Stress-testing Machine Generated Text Detection: Shifting Language Models Writing Style to Fool Detectors

📅 2025-05-30

📈 Citations: 0

✨ Influential: 0

career value

185K/year

🤖 AI Summary

Existing MGT detectors exhibit insufficient robustness against linguistic style transfer attacks in the context of generative AI misuse. Method: We propose the first linguistics-guided, systematic stress-testing framework, innovatively leveraging Direct Preference Optimization (DPO) for controllable style transfer to steer LLM-generated text toward human-like expression—thereby exposing detectors’ overreliance on superficial linguistic features.
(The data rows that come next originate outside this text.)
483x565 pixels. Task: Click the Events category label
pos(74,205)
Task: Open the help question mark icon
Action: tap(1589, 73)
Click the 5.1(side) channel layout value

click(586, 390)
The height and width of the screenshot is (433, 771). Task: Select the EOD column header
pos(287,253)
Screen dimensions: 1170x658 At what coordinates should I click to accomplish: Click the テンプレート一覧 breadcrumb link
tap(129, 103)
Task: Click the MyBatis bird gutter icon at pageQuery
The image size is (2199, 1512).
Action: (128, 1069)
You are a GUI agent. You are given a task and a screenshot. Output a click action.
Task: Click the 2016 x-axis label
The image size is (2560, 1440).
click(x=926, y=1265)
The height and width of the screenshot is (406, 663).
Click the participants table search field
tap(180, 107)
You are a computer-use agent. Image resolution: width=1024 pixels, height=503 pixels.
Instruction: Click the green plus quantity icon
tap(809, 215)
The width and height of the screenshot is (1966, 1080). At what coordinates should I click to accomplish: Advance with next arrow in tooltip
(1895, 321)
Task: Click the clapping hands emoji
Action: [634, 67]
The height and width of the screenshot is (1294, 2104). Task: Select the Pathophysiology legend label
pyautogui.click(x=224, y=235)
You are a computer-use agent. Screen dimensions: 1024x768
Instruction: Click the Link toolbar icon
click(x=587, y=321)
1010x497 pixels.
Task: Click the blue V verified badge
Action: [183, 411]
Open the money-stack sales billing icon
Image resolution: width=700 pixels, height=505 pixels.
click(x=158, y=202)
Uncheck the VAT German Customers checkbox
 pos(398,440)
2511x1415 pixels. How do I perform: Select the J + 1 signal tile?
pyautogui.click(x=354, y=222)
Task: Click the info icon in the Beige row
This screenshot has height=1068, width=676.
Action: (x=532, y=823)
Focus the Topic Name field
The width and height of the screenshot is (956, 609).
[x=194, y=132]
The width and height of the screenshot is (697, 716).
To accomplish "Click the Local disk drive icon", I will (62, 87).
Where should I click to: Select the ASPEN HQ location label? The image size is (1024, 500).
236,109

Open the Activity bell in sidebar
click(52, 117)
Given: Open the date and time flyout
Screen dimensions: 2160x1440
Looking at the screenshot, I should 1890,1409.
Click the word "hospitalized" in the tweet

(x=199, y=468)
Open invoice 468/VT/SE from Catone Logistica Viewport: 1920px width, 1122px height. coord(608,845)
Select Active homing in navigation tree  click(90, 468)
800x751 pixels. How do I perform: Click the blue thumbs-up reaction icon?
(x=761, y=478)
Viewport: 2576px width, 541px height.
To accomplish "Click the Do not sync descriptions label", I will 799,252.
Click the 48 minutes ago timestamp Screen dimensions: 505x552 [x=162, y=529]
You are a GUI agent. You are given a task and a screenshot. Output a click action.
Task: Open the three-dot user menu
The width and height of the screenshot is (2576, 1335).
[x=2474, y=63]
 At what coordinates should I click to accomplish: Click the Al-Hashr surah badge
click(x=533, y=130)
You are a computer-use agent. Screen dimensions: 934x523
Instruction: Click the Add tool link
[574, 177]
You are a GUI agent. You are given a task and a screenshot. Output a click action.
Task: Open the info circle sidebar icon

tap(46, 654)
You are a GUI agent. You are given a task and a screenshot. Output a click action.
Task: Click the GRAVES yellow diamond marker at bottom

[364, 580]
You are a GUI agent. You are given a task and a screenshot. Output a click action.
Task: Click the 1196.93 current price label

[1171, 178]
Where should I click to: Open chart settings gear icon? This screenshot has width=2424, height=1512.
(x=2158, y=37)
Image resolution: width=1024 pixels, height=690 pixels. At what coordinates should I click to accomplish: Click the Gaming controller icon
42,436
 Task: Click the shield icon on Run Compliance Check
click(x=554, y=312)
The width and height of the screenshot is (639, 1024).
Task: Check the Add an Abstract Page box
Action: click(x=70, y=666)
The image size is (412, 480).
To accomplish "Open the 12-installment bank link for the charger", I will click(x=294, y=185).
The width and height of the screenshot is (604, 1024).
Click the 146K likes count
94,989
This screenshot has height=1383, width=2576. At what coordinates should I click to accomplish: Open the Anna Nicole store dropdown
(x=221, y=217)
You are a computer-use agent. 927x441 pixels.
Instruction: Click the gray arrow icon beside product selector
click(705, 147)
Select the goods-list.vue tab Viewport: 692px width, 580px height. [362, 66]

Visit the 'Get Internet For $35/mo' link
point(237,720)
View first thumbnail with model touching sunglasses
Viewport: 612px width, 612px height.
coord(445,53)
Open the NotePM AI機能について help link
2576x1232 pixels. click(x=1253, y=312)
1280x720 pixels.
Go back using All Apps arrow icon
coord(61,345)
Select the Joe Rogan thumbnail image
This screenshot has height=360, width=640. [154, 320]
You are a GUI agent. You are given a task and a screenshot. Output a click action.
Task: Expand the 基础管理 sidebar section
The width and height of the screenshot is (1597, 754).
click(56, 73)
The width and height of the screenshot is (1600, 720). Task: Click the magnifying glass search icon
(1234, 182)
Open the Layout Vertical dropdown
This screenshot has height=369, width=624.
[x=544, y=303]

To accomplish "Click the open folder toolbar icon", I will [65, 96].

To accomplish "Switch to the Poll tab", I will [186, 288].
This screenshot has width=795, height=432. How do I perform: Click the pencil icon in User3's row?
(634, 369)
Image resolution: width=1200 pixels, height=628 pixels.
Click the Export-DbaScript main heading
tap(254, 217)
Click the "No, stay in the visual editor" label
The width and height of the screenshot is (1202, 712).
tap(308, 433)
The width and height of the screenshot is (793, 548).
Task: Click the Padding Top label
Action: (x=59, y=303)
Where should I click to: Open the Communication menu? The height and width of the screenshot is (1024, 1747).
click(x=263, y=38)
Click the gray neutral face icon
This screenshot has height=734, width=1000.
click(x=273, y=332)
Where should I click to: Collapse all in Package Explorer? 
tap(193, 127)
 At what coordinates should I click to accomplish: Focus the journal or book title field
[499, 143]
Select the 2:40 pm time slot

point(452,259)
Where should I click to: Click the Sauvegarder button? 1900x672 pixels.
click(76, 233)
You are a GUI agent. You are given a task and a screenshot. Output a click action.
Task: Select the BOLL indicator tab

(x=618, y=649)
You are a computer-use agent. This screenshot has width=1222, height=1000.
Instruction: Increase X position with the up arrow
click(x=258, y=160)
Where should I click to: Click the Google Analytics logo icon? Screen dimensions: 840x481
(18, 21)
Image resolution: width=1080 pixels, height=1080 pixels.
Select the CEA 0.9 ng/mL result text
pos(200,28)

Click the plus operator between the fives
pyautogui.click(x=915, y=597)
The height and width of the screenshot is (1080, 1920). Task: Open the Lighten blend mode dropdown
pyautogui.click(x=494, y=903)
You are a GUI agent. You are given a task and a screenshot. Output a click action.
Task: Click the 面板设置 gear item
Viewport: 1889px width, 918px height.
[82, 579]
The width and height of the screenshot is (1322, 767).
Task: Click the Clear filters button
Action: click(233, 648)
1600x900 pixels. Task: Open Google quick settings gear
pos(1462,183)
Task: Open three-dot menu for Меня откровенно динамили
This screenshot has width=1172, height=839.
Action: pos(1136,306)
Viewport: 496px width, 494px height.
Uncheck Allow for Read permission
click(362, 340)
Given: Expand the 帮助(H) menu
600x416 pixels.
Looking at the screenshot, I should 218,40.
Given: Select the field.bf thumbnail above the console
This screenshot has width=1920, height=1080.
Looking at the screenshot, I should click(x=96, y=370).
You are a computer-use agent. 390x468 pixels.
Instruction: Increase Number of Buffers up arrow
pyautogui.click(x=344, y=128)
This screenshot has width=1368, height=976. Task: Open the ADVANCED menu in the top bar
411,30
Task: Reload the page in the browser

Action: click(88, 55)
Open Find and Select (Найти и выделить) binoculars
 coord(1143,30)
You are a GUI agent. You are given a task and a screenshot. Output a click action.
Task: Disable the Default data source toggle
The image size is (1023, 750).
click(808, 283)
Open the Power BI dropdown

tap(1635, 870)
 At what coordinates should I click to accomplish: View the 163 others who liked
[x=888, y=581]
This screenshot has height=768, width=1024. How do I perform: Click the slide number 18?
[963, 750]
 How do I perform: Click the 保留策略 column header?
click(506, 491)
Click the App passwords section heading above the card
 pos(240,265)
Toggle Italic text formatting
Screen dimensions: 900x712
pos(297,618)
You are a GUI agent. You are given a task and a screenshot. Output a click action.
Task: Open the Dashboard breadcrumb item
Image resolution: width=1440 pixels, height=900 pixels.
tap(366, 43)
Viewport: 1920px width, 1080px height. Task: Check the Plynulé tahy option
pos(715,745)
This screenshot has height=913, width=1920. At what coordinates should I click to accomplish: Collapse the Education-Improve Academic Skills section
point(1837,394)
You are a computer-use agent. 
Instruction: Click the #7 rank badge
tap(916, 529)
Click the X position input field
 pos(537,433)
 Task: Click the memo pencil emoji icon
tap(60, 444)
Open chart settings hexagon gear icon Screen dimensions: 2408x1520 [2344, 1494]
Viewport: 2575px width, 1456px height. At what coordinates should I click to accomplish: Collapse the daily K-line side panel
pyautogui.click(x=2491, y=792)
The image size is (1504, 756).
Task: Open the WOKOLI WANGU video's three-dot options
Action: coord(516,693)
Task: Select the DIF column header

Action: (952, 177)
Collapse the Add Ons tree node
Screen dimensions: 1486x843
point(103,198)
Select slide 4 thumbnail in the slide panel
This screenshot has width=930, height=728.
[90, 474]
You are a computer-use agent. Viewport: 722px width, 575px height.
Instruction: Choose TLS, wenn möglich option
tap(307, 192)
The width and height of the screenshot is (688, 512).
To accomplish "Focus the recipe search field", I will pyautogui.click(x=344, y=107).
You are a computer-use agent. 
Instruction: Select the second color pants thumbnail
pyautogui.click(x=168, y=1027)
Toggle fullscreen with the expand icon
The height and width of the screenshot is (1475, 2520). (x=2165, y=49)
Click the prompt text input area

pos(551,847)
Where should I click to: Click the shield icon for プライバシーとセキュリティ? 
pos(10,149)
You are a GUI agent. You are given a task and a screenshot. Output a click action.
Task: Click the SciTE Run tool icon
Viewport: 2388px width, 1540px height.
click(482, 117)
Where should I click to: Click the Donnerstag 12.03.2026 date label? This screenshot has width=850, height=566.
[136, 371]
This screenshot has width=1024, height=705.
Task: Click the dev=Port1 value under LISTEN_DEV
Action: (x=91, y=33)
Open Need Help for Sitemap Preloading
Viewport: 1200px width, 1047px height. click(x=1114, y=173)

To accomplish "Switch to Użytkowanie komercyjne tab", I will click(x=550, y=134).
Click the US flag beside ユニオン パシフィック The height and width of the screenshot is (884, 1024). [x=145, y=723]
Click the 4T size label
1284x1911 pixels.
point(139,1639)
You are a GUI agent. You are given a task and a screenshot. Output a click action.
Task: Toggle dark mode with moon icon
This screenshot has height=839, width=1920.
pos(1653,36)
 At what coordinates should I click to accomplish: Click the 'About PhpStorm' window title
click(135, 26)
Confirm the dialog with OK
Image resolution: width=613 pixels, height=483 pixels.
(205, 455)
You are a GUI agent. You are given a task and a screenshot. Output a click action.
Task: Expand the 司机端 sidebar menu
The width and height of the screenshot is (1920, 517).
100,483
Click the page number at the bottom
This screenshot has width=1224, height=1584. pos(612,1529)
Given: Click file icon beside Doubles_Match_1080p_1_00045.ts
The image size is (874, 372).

Our framework integrates multi-model detection (Mage, Radar, LLM-DetectAIve), fine-grained linguistic feature analysis, and an adversarial fine-tuning pipeline requiring only minimal samples. Contribution/Results: The framework significantly degrades state-of-the-art detector accuracy with few-shot perturbations. Crucially, our interpretable style-shift analysis mechanism provides a principled benchmark for diagnosing detection biases and empirically supports the development of semantics-aware, robust detection methods grounded in deep linguistic understanding.

Technology Category

Application Category

📝 Abstract

Recent advancements in Generative AI and Large Language Models (LLMs) have enabled the creation of highly realistic synthetic content, raising concerns about the potential for malicious use, such as misinformation and manipulation. Moreover, detecting Machine-Generated Text (MGT) remains challenging due to the lack of robust benchmarks that assess generalization to real-world scenarios. In this work, we present a pipeline to test the resilience of state-of-the-art MGT detectors (e.g., Mage, Radar, LLM-DetectAIve) to linguistically informed adversarial attacks. To challenge the detectors, we fine-tune language models using Direct Preference Optimization (DPO) to shift the MGT style toward human-written text (HWT). This exploits the detectors' reliance on stylistic clues, making new generations more challenging to detect. Additionally, we analyze the linguistic shifts induced by the alignment and which features are used by detectors to detect MGT texts. Our results show that detectors can be easily fooled with relatively few examples, resulting in a significant drop in detection performance. This highlights the importance of improving detection methods and making them robust to unseen in-domain texts.

Problem

Research questions and friction points this paper is trying to address.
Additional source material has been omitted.